§ **CHALLENGE 1**
From the thread on matrix mechanics and relativity, reproduce verbatim the passage that begins at the words "Since the Heisenberg" and stops after "space are interchangeable.".
§ **CHALLENGE 2**
Do these statements agree with the thread on matrix mechanics and relativity? Answer yes or no for each, quoting the deciding words of the thread. (a) The opening post quotes Wikipedia's entry on Matrix Mechanics. (b) Darwin123 says matrices can be used only in quantum mechanics. (c) The opening post says the Heisenberg equation of motion contains space derivatives but no time derivatives.
───── EXTRACT PROVIDED ─────
# Is matrix mechanics better suited for relativity than wave mechanics?

1. Mar 8, 2013

### snoopies622

"The Heisenberg picture does not distinguish time from space, so it is better for relativistic theories than the Schrödinger equation", says Wikipedia's entry on Matrix Mechanics.

Since the Heisenberg equation of motion

$$\frac {dA}{dt} = \frac {i}{\hbar} [H,A] + \frac {\partial A}{\partial t}$$
contains time derivatives but no space derivatives, how is this not distinguishing time from space?

2. Mar 8, 2013

### dextercioby

You realize <matrix mechanics> is not the same thing with the Heisenberg picture, right ?

Next, the time-dependence of operators in the H. picture in the absence of special relativity is transfered to the time (together with space) dependence of quantum fields (which are operator valued distributions) in the presence of special relativity in which time and space are interchangeable.

3. Mar 8, 2013

### Bill_K

Quoting Bjorken and Drell,

4. Mar 8, 2013

### Darwin123

"Matrix mechanics" is not equivalent to the "Heisenberg picture". "Matrix mechanics" refers to a mathematical technique. The "Heisenberg picture" refers to a convention in quantum physics.

Matrix math can be used in any branch of mechanics. You can use matrices in classical mechanics, general relativity and quantum mechanics.
───── DATA EXCERPT ─────
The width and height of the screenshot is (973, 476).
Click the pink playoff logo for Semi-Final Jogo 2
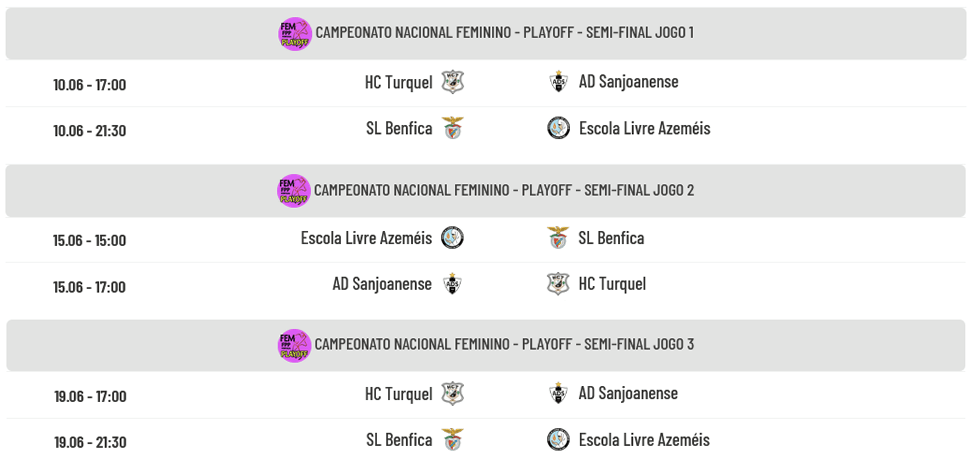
─────
§ **ANSWER 1**
Since the Heisenberg equation of motion

$$\frac {dA}{dt} = \frac {i}{\hbar} [H,A] + \frac {\partial A}{\partial t}$$
contains time derivatives but no space derivatives, how is this not distinguishing time from space?

2. Mar 8, 2013

### dextercioby

You realize <matrix mechanics> is not the same thing with the Heisenberg picture, right ?

Next, the time-dependence of operators in the H. picture in the absence of special relativity is transfered to the time (together with space) dependence of quantum fields (which are operator valued distributions) in the presence of special relativity in which time and space are interchangeable.

§ **ANSWER 2**
(a) Yes: "says Wikipedia's entry on Matrix Mechanics."
(b) No: "You can use matrices in classical mechanics, general relativity and quantum mechanics."
(c) No: "contains time derivatives but no space derivatives"